Rating: Miscellaneous
General aims for the rating system
- RobertJasiek: Set general aims to be fulfilled by the rating system like "more wins than losses of newly played games means a rating increment", "the rating shift for winning/losing a game is public before, during, and after each game", etc.
Rating quality
Confidence Error
- Anonymous: A more sophisticated rating system. In particular, use variable (i.e. per user) standard deviation in the ratings model, so a user would have a rating and a 'consistency' (e.g. 1.2d +/- 0.5, or 18.5k +/- 5.0... show maybe 2 standard deviations after the +/-). This could also replace non-solid ratings (e.g. '14k?'... when to apply it and what it means).
Undo: option to change game type to "free"; automatic change
- Beolach?: I'd like to suggest that when one player in a rated game requests an undo, the other player has in addition to the two options to allow or deny the undo a third option to allow the undo, but change the game from a rated game to a free game. Another, stricter option people might want to discuss would be to make it automatically change rated games to free anytime there's an undo.
Statistics: count of players of rank x at time y
- It would be nice to see statistics about how many people of a particular rank are playing at any given time. Maybe a graph? ++++
Help files: show rank comparison (eg: AGA - BGA - KGS - etc.)
- Show equivalent ranks in other systems, eg: AGA, BGA, etc, as well as KGS rank. -?
- mgoetze: I don't believe there is a simple formula for this, and if it were implemented it would be more misleading than anything else. +
Make games against bots not count towards ~ calculation
- Dan: Make games against bots not count towards ~ calculation.

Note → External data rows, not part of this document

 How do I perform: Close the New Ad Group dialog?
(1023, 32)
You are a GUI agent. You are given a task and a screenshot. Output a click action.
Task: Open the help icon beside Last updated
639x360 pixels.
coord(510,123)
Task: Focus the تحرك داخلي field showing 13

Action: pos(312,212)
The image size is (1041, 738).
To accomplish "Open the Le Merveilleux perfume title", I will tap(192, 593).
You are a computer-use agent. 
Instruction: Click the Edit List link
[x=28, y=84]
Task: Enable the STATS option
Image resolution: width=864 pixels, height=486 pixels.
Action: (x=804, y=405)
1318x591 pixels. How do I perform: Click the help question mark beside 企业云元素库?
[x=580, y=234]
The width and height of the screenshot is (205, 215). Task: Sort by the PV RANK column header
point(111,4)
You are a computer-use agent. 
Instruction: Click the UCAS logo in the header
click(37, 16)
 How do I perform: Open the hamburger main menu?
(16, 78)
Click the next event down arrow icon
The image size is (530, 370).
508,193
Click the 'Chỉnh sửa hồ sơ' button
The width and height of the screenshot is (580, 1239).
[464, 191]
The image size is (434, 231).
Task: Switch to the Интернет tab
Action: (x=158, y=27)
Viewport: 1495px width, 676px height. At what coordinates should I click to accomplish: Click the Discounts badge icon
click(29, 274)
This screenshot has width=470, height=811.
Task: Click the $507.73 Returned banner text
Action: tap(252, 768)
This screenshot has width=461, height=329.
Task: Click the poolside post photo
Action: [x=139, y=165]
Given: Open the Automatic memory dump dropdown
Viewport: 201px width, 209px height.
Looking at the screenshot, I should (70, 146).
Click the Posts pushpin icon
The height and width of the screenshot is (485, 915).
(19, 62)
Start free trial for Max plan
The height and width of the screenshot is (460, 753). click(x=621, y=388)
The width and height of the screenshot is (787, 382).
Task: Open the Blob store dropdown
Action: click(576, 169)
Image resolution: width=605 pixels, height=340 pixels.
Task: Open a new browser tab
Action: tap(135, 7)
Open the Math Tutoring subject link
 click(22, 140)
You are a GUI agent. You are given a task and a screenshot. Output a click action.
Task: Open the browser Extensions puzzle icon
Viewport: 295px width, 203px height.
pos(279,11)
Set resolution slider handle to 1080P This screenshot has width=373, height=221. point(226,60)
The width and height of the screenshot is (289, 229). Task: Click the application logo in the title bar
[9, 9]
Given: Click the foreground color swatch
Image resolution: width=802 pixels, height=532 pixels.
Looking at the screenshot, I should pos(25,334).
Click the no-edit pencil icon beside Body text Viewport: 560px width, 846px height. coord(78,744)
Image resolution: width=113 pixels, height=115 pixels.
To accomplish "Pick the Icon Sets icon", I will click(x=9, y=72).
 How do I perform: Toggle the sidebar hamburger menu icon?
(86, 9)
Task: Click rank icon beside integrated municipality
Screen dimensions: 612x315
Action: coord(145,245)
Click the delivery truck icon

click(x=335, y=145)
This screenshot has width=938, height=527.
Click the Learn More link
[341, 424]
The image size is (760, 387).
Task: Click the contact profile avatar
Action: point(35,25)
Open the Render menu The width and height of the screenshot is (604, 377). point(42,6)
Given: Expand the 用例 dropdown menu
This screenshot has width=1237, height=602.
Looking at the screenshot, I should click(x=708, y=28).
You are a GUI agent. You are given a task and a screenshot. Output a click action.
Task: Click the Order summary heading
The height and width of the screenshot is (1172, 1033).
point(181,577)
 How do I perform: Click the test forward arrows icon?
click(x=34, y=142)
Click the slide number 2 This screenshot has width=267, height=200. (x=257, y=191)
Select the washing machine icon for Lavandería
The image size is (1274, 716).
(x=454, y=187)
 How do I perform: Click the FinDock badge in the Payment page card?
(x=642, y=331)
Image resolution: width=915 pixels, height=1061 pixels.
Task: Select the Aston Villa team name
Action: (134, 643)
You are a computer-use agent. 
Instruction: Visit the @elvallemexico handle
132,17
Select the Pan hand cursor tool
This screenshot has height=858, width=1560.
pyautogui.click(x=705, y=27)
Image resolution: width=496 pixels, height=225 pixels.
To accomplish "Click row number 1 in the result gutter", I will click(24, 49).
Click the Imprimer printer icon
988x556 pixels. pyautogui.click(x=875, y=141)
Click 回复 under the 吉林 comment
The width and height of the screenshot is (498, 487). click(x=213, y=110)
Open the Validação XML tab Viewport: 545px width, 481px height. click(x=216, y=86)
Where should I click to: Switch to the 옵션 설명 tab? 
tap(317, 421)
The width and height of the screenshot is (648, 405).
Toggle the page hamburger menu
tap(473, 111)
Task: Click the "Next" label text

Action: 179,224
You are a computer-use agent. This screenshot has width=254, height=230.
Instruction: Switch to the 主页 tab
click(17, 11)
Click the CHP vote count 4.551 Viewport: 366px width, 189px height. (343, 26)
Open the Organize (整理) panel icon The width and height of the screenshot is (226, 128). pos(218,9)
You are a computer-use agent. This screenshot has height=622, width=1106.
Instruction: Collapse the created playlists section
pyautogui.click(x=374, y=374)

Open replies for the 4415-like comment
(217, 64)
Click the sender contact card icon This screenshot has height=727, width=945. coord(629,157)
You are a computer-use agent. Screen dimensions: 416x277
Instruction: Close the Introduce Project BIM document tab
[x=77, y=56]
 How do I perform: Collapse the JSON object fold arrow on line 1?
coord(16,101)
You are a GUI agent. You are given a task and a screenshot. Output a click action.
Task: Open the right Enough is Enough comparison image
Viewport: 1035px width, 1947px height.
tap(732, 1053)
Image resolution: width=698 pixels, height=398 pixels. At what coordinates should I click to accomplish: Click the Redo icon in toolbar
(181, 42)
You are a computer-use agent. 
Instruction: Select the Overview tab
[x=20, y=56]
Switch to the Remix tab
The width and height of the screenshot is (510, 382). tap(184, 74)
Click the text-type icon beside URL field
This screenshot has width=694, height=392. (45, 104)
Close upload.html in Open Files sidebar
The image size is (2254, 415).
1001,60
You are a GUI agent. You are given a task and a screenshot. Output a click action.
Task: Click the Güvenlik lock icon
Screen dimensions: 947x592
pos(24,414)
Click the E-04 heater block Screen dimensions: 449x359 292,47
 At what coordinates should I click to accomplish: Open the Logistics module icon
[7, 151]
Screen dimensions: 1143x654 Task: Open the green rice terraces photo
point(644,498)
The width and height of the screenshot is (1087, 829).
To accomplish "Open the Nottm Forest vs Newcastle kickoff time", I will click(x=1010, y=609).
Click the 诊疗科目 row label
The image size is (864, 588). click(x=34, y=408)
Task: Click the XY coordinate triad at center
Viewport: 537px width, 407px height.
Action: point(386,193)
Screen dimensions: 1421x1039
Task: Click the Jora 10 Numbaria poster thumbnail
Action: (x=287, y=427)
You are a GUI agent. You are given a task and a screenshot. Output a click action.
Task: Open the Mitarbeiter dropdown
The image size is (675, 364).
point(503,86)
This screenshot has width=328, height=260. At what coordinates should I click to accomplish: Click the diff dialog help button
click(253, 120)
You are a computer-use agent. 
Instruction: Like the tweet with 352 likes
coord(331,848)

Different levels for promotion and demotion:
Resignation: ask the winning player whether his opponent was equal in strength or not
- Tempus? How about on option on resignation, asking the winning player whether his opponent was equal in strength or not equal (a.k.a. much weaker). I realize there is a lot of potential for abuse in this, and some people may complain at clicking an extra button, but perhaps it could help equalize the rankings somewhat. This might also be useful when dealing with escapers who leave because they're losing very very badly, since their rank would decrease faster from the poor ratings. That's a touch mean, though. +
- tapir: This may be a good idea for allowing ? players to get a rank.
Allow a beginner to reset his/her own ranking
- Allow a beginner to reset his/her own ranking, when the estimated rank is out of whack, or where the beginner's rank has been inflated due to drift.
Ranking for Newcomers
Don't give an estimated rank to someone who has never won a game (? DONE ?)
- (Marathon:) Can the system be changed to not give an estimated rank to someone who has never won a game? I recently played someone who was rated 14k?, not realizing how far off a rank with a question mark could be. It turned out he was a lot weaker than 14K. In fact, he was a beginner. The game didn't go well -- he resigned, and hasn't been on KGS since. He might never visit KGS again. I looked at his history, and he had no wins. How does the system justify giving even a rank with a question mark to someone who has not even a single win?
Until this is fixed, we need to be aware of the problem, and try to avoid it. In my case, it was a free game. So, I could have (and should have) stopped the game, and talked with my opponent.
What could be done if it were a ranked game? Should the stronger player tell the other that he/she should resign, and then have a talk? Should there be a means that allow both players to agree to abandon a ranked game (without leaving an "escape" mark for either player) if one of the players is new and has an uncertain rank? (Marathon, July 31, 2009)
- tapir: Afaik, this is not the case (anymore). The solution is of course to talk to ? players before starting the game.